There is severe clinical vitamin A deficiency (VAD) prevalence among Ghanaians and many African countries. Foodbased diets has been suggested as a more sustainable approach to solving the VAD situation in Africa. In this study, A participatory action research between orange flesh sweet potato farmers, gari processors within central region and academia was adopted to develop gari containing provitamin A beta-carotene. Gari is a major staple for Ghanaians and people in the West African subregion due to its affordability and swelling capacity. It is mainly eaten raw with water, sugar, groundnut and milk as gari-soakings or with hot water to prepare gelatinized food called gari-kai in Ghana or “eba” among Nigerians. However, gari is limited in provitamin A carotenoids. Orange fleshed sweet potato (OFSP) is known to contain large amount of vitamin A precursor. Therefore, addition of OFSP to gari would have the potential to fight the high prevalence rate of vitamin A deficiency amongst less developed regions of Africa. To develop this, different proportions of orange fleshed sweet potatoes (OFSP) was used to substitute cassava mash and fermented spontaneously to produce composite gari - a gritty-crispy ready-to-eat food product. Both the amount of OFSP and the fermentation duration caused significant increases in the β-carotene content of the composite gari.

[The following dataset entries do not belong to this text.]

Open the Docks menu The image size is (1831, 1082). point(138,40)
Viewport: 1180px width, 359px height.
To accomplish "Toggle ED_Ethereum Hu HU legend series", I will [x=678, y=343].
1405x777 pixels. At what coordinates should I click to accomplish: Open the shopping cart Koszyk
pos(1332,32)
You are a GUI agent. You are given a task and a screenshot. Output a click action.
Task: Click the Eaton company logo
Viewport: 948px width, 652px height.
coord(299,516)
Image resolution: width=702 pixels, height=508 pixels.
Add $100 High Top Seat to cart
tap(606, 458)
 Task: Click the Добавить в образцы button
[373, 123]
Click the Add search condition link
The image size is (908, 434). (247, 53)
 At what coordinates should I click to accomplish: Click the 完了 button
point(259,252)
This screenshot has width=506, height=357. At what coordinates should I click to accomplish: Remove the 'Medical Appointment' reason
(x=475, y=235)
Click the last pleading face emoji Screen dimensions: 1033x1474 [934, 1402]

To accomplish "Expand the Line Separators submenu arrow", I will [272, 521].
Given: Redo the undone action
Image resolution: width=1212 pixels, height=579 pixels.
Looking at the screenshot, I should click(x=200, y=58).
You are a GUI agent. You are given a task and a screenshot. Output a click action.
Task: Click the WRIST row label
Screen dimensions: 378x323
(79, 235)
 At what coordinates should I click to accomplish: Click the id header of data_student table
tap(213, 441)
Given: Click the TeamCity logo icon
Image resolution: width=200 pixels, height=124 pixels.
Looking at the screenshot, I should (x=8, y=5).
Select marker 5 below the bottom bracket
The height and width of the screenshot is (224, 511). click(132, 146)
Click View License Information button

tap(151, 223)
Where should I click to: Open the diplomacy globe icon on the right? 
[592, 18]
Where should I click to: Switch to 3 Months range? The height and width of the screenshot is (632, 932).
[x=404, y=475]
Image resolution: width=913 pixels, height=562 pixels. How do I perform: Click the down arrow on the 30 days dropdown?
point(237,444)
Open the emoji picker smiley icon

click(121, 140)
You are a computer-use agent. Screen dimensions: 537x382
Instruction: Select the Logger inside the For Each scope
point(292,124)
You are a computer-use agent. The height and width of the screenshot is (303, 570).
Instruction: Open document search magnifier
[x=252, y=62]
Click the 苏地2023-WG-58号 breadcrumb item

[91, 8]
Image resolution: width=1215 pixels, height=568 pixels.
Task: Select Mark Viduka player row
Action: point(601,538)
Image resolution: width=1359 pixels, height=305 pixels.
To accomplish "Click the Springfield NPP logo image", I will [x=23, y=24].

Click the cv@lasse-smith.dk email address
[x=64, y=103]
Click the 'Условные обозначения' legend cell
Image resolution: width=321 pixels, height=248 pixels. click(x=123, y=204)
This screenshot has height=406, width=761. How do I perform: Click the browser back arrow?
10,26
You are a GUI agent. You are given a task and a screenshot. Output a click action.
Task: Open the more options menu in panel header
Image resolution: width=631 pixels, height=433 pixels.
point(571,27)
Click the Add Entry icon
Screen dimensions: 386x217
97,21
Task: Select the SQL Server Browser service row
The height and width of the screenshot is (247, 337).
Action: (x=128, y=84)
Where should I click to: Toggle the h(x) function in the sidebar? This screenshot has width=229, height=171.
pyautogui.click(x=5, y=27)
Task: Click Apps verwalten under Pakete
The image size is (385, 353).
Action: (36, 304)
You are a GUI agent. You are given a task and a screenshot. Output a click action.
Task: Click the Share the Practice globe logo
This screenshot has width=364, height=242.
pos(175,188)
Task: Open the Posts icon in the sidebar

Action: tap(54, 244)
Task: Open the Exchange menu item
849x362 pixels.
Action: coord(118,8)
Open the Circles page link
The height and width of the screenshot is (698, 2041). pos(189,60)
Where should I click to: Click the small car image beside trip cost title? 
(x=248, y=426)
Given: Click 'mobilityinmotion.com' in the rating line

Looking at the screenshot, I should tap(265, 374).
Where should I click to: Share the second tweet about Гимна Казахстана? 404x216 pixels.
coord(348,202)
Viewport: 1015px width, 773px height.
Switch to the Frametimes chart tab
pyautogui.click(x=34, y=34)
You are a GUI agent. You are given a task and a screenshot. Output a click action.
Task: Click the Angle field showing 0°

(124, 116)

OFSP addition reduced the luminance while roasting made the composite gari yellower when compared with the cake used. Addition of OFSP negatively affected the swelling capacity of the gari although not significant. The taste, texture, flavour and the overall preferences for the composite gari decreased due to the addition of the OFSP but fermentation duration (FD) improved them. The sample with 10% OFSP and FD of 1.81 days was found to produce the optimal gari. One-portion of the optimal gari would contribute to 34.75, 23.2, 23.2, 27, 17 and 16% of vitamin A requirements amongst children, adolescent, adult males, adult females, pregnant women and lactating mothers respectively. The study demonstrated that partial substitution of cassava with OFSP for gari production would have the potential to fight the high prevalence rate of vitamin A deficiency amongst less developed regions of Africa while involvement of farmers and processors prior to the design of research phase enhanced the adoption of intervention strategies.